Stored data
------------------------------------

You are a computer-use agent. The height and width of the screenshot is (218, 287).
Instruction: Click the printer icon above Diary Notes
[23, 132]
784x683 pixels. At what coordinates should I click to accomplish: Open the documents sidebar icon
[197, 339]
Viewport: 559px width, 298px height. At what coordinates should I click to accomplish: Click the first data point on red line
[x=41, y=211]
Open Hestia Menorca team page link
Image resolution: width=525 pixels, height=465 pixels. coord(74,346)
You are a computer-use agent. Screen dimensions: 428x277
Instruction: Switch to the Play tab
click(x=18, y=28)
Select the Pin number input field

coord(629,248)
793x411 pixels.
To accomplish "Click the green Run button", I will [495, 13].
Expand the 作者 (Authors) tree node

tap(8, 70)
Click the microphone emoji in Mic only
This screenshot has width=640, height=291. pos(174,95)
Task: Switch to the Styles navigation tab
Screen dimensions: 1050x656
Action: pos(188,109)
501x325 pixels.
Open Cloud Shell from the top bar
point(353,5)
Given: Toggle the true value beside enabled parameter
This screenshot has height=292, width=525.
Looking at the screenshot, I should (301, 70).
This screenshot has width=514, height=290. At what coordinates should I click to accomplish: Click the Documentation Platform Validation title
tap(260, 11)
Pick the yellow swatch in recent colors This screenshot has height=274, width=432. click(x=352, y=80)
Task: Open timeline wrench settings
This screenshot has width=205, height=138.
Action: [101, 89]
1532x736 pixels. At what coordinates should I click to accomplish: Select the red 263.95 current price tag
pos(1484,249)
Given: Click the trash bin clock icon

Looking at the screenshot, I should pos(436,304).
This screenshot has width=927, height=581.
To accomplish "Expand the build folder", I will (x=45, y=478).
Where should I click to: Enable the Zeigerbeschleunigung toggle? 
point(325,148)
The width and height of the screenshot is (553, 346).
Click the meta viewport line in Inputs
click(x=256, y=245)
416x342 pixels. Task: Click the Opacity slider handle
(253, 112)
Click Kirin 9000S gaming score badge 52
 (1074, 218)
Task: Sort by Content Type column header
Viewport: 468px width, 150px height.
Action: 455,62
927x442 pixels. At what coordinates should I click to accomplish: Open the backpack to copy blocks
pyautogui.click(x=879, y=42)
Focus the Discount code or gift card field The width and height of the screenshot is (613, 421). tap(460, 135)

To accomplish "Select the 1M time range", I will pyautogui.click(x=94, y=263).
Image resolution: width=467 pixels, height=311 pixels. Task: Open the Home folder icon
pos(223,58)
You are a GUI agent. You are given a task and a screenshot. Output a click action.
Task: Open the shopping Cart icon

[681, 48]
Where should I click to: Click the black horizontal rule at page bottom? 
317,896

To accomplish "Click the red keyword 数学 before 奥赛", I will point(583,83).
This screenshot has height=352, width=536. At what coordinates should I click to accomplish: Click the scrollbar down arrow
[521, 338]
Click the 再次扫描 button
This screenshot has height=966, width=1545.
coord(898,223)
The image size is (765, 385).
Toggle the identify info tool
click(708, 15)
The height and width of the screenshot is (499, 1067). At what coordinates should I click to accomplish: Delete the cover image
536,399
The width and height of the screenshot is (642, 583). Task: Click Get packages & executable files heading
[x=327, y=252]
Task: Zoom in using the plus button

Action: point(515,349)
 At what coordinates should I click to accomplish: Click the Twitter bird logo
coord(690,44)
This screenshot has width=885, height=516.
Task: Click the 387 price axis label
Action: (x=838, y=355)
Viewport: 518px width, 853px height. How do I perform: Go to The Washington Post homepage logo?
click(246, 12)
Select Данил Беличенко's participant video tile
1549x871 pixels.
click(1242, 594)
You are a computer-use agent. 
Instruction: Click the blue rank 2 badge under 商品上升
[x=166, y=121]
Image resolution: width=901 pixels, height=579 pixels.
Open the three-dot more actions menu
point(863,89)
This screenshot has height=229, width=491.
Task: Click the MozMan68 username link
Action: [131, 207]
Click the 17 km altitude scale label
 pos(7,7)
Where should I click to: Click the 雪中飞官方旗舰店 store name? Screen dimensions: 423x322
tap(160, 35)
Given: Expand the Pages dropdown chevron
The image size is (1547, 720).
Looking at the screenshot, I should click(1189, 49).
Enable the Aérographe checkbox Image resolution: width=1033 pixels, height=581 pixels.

------------------------------------

▶ [ABOUT THIS TASK]
Above are the records; report how many of their lines hold the string "agent", with no other words.

▶ [RESPONSE FOR THIS EXERCISE]
4